En la Cámara de Diputados pasó lo mismo. Es que para que el registro se pudiera implementar se tenía que aprobar un proyecto de ley. Si bien el oficialismo iba a acompañar con su voto la iniciativa, la oposición anticipó sus reservas. Desde el recinto, fuentes del PJ afirmaron que el proyecto nunca llegó a sus manos y el tema se dejó de hablar desde agosto.
La opinión pública fue la primera en fustigar el sistema. Una encuesta realizada por este medio indicó que el 57,74 % de los lectores no lo apoyaban, mientras que el 42,26 % sí. En las redes sociales también se expresaron los sanjuaninos, quienes siempre lo vieron como una medida desfavorable que sólo apuntaba a complicarle la vida a quienes andaban en regla.
Fue en julio cuando trascendió la medida ideada por el Ministerio de Gobierno. La apertura de un registro de acompañantes de moto implicaba que cada persona que use este vehículo en forma habitual tenga que ir a la comisaría más cercana y obtener una autorización para viajar de a dos. Para lograr el ok de las fuerzas de seguridad, el propietario del rodado debía llevar el DNI de él y del acompañante e identificar el vínculo existente con la persona a trasladar.
El razonamiento de los funcionarios del Ministerio y de la Policía era que sólo se iban a acercar por las dependencias policiales aquellas personas que tuvieran todos los papeles en regla y que carecieran de problemas con la ley. Por ende, cuando los uniformados pararan a alguien en la calle y no mostrara la correspondiente autorización tendrían la posibilidad de radiar el rodado y de demorar al conductor.
Por ahora la iniciativa se quedó en los cajones de alguna oficina del Ministerio de Gobierno.
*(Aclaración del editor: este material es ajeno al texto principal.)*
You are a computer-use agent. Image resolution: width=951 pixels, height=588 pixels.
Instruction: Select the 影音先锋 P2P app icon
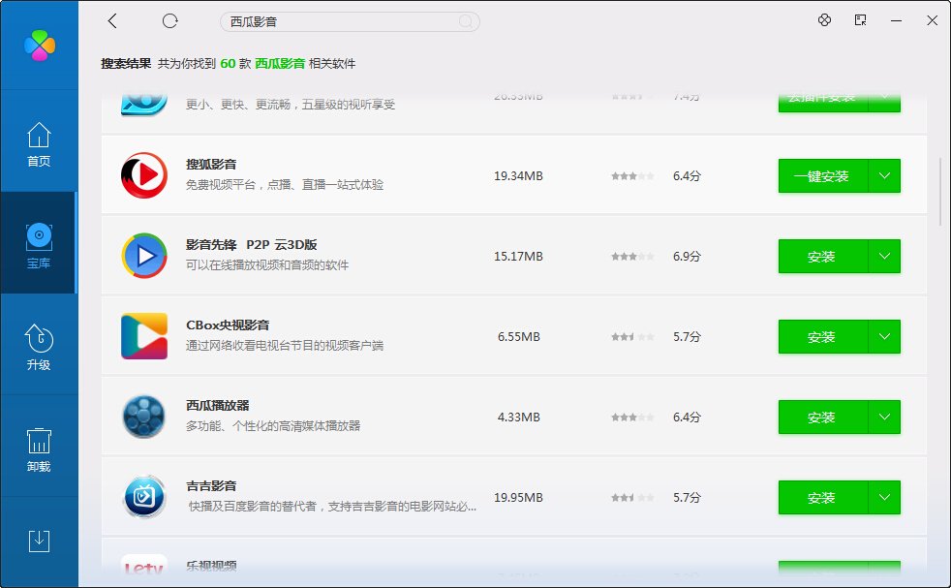click(x=143, y=256)
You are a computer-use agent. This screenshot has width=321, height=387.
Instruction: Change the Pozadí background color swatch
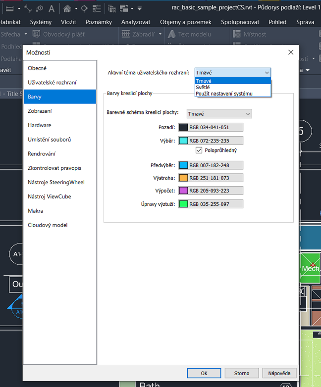point(183,128)
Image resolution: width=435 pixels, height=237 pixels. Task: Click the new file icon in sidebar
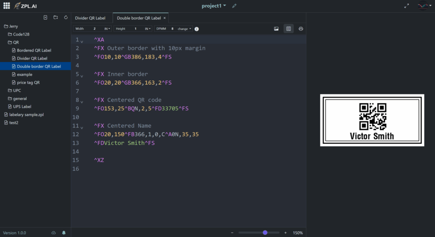coord(45,17)
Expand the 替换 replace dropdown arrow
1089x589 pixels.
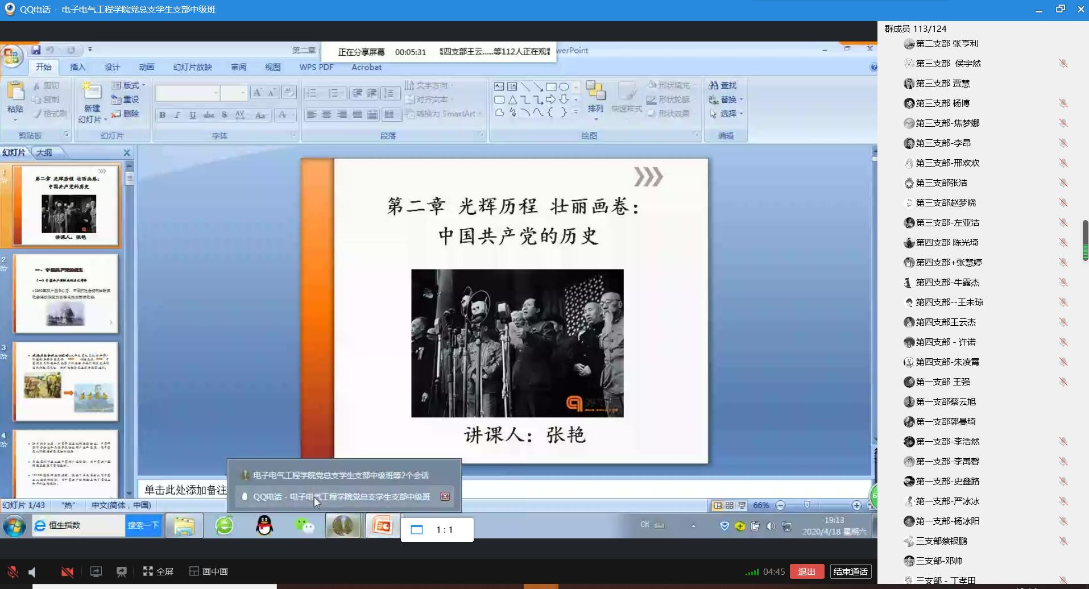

Una fuente de la cartera indicó que la idea ni siquiera llegó a tomar forma de proyecto de ley porque el “no” generalizado de la comunidad paralizó el sistema.
Buenos Aires y un proyecto parecido que terminó en la nada
El hecho delictivo por el cual murió el bebé de Carolina Píparo, la mujer embarazada víctima de una salidera bancaria baleada por motochorros en la ciudad de La Plata, fue el puntapié para elaborar un proyecto de ley en la provincia de Buenos Aires que delimitara las zonas y los horarios en los cuales un motociclista pudiera circular con un acompañante. Finalmente, por falta de quórum la iniciativa nunca fue sancionada.
El proyecto le cedía al Poder Ejecutivo la responsabilidad de delimitar las zonas en donde sí se iba a permitir circular con un acompañante. También la iniciativa indicaba que el acompañante debía utilizar un chaleco refractante con el número de la patente impreso. Al mismo tiempo, obligaba a las estaciones de servicio a colocar carteles visibles que consignaran la prohibición de vender combustible y lubricantes a quienes no cumplan con esa norma.